Content starts
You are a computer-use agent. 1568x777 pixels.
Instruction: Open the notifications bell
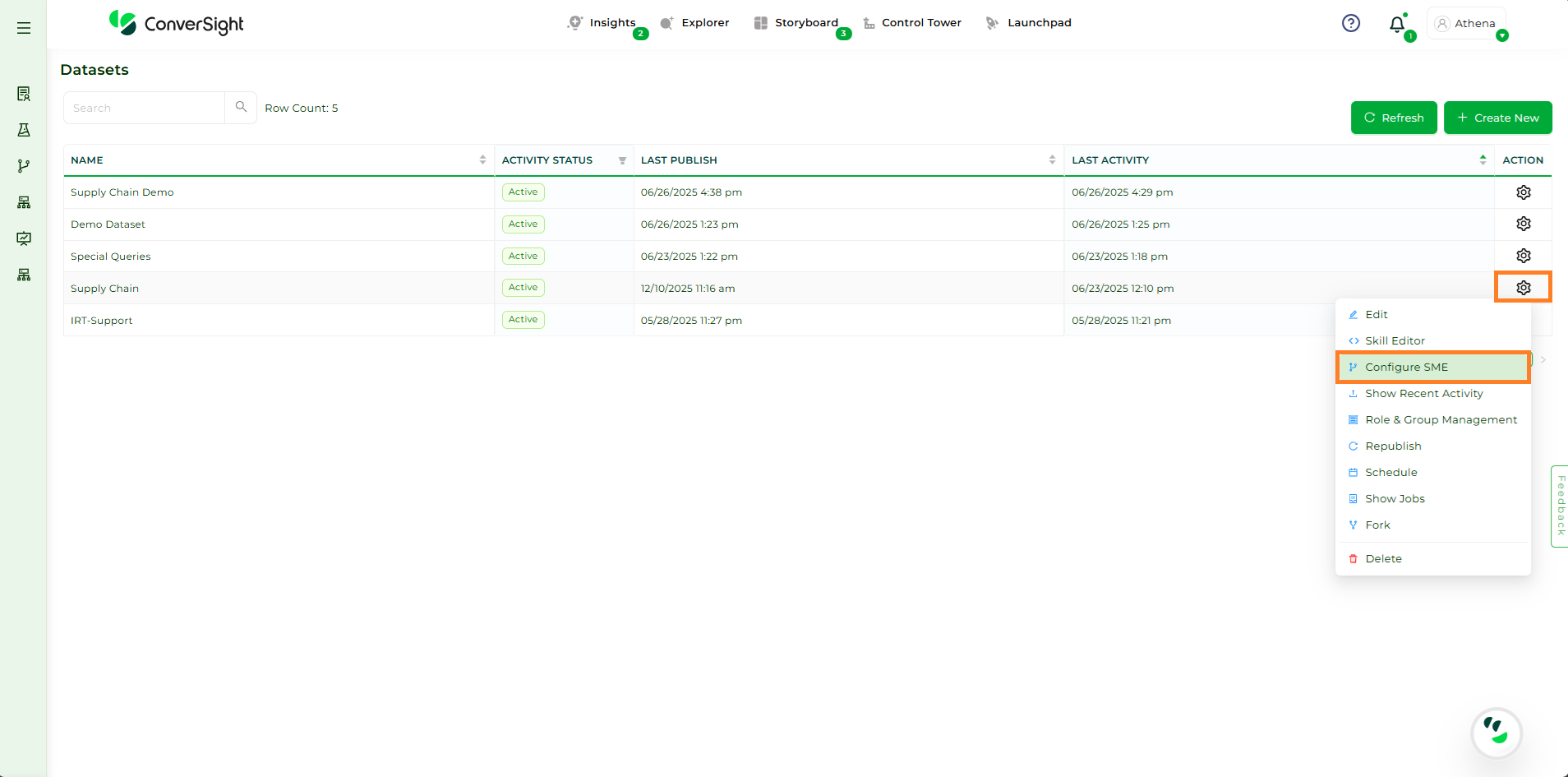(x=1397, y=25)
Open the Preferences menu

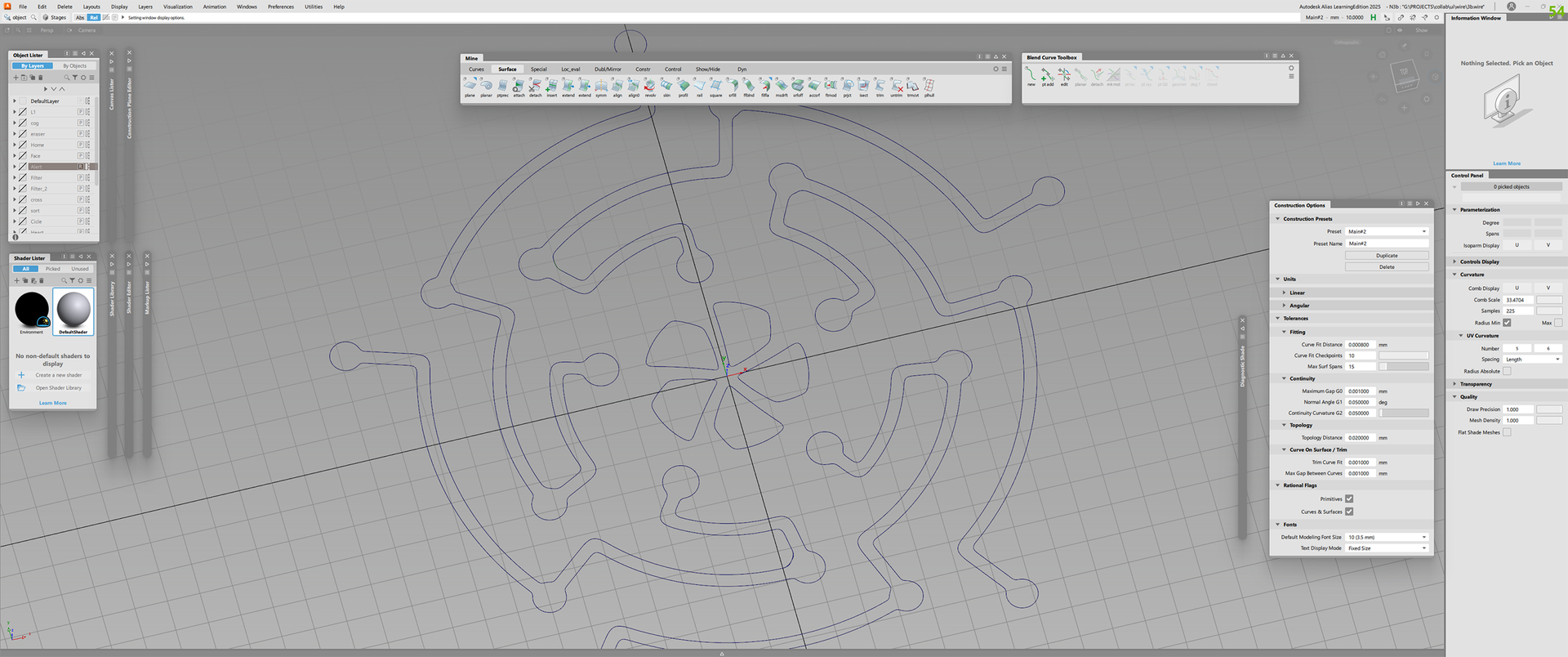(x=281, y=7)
Content ends
_Task details_:
Please set down the data above exactly as given, leaving every picture out.

_Result of this task_:
You are a computer-use agent. 1568x777 pixels.
Instruction: Open the notifications bell
(x=1397, y=25)
Open the Preferences menu

(x=281, y=7)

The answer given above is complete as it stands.